🤖 AI Summary
To address the low computational efficiency and poor scalability of existing approaches for large-scale Decentralized Partially Observable Markov Decision Processes (Dec-POMDPs) under deterministic dynamics—such as multi-robot navigation—this paper introduces Det-Dec-POMDP, a novel model that explicitly encodes deterministic state transitions and observations. Building upon this formulation, we propose Iterative Deterministic POMDP Planning (IDPP), an algorithm that tightly integrates joint equilibrium policy search with deterministic action-observation modeling, augmented by efficient pruning and policy iteration mechanisms. Experimental results demonstrate that IDPP significantly outperforms state-of-the-art methods on large-scale Det-Dec-POMDP benchmarks: it achieves order-of-magnitude speedups in multi-robot path planning while yielding higher-quality coordination. Notably, IDPP is the first method to enable real-time collaborative planning for systems comprising up to one hundred agents.
📝 Abstract
Many high-level multi-agent planning problems, including multi-robot navigation and path planning, can be effectively modeled using deterministic actions and observations.

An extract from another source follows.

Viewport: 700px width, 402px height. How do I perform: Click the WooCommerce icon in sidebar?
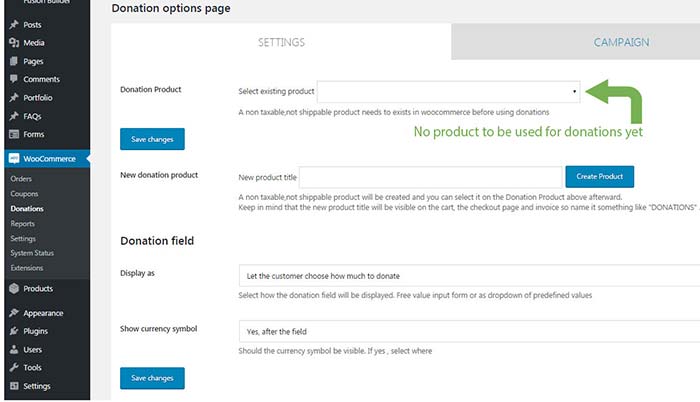[13, 158]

In this work, we focus on such domains and introduce the class of Deterministic Decentralized POMDPs (Det-Dec-POMDPs). This is a subclass of Dec-POMDPs characterized by deterministic transitions and observations conditioned on the state and joint actions.
We then propose a practical solver called Iterative Deterministic POMDP Planning (IDPP). This method builds on the classic Joint Equilibrium Search for Policies framework and is specifically optimized to handle large-scale Det-Dec-POMDPs that current Dec-POMDP solvers are unable to address efficiently.